▶ What to do
1: Print the stretch of the text on Rain's album Rainism from "Rainism is the" through "Japanese and Chinese.", reproducing it word for word.
2: For each statement below, say yes or no according to the text on Rain's album Rainism, and quote the words from that text that settle it. (a) The album came out in South Korea on October 15, 2008. (b) Rainism Recollection was packaged as a two-disc album. (c) After the commission's judgment, the original version of "Rainism" was taken off the soundtrack.

▶ Document section
------------------------------------
Rainism is the fifth Korean-language studio album from South Korean singer Rain, and the first album since his departure from JYP Entertainment.  The album was released on the October 15, 2008, in South Korea.  The first single taken from the album, Love Story, became another hit for Rain. The album was released in four formats throughout Asia.

Releases
Rainism was released in various formats throughout Southeast Asia.  The album was released with a new cover. Each version was released with the original track list as well as international versions of his two singles, ″Love Story″ and "Rainism", in English, Japanese and Chinese.

The album was re-released in South Korea on March 5, 2009.  The album was retitled, Rainism Recollection and packaged as a limited edition album with new album art.  The album was packaged as a three disc album.  The first disc containing original track listing (removing the original version of Rainism and replacing it with the clean version), the second disc included all international versions of his two singles, "Love Story" and "Rainism", in addition to several bonus acoustic tracks and a remix of the song Fresh Woman.  Disc 3 was a DVD including the music video for the first single Love Story.

Controversy
On November 24, 2008, The Commission of Youth Protection judged Rain's album, Rainism, inappropriate for people under 19 years old because of the song "Rainism". In "Rainism", the lyrics (translated from Korean) "Trembling inside your shaking body is my magic stick/Feeling the impassable limit of the body shake" became a problem, as "magic stick" had connotations of a penis. Rain re-released a "clean version" of "Rainism" shortly after, but instead of changing the original album's contents, the original song was still included on the soundtrack, but marked as inappropriate for those under 19 years old.
------------------------------------
▶ Excerpted records
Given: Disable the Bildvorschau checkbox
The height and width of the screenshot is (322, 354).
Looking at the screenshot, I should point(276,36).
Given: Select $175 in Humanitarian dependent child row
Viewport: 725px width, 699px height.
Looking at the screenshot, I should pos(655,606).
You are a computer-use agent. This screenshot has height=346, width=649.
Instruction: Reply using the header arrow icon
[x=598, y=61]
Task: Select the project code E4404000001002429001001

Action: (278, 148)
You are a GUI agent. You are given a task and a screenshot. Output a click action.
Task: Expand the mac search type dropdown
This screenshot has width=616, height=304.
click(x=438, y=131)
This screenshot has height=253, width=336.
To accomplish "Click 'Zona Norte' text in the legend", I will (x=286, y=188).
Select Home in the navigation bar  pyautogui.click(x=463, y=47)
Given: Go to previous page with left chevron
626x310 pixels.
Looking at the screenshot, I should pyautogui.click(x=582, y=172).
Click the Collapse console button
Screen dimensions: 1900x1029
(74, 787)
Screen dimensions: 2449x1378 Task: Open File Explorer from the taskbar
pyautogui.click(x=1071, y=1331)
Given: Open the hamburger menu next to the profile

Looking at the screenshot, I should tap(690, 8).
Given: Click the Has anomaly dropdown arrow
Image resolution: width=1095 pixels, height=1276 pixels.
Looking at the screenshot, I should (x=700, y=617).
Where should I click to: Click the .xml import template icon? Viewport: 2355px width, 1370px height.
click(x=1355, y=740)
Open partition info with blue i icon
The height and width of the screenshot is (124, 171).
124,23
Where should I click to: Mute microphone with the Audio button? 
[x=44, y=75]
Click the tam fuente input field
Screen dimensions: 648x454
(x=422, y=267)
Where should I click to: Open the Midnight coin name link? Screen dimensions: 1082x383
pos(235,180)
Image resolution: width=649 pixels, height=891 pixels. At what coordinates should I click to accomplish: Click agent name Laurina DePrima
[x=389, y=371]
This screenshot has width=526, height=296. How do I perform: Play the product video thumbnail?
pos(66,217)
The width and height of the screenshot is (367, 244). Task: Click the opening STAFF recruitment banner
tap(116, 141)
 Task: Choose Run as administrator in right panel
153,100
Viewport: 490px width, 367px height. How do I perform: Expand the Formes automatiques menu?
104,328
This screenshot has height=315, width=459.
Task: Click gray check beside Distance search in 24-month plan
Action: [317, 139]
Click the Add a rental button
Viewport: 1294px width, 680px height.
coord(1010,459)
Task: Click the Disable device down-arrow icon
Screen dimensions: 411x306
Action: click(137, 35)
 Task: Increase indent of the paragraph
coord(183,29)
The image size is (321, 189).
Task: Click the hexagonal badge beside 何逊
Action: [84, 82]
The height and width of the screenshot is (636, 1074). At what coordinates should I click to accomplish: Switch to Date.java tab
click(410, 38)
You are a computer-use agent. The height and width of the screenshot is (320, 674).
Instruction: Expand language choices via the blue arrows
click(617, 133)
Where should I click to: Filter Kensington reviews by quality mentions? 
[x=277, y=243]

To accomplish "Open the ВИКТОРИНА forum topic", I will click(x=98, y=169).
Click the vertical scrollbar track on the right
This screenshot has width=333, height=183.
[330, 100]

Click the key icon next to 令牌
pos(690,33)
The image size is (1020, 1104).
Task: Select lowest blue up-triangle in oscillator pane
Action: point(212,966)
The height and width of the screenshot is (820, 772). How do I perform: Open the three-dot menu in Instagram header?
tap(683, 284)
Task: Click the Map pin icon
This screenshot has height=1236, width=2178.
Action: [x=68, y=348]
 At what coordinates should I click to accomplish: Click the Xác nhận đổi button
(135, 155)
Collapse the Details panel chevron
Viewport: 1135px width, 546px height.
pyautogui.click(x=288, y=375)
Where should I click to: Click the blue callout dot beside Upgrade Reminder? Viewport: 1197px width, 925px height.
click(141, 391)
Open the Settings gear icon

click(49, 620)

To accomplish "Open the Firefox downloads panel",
------------------------------------
▶ Per-task outputs
1:
Rainism is the fifth Korean-language studio album from South Korean singer Rain, and the first album since his departure from JYP Entertainment.  The album was released on the October 15, 2008, in South Korea.  The first single taken from the album, Love Story, became another hit for Rain. The album was released in four formats throughout Asia.

Releases
Rainism was released in various formats throughout Southeast Asia.  The album was released with a new cover. Each version was released with the original track list as well as international versions of his two singles, ″Love Story″ and "Rainism", in English, Japanese and Chinese.

2:
(a) Yes: "The album was released on the October 15, 2008, in South Korea."
(b) No: "The album was packaged as a three disc album."
(c) No: "the original song was still included on the soundtrack, but marked as inappropriate for those under 19 years old."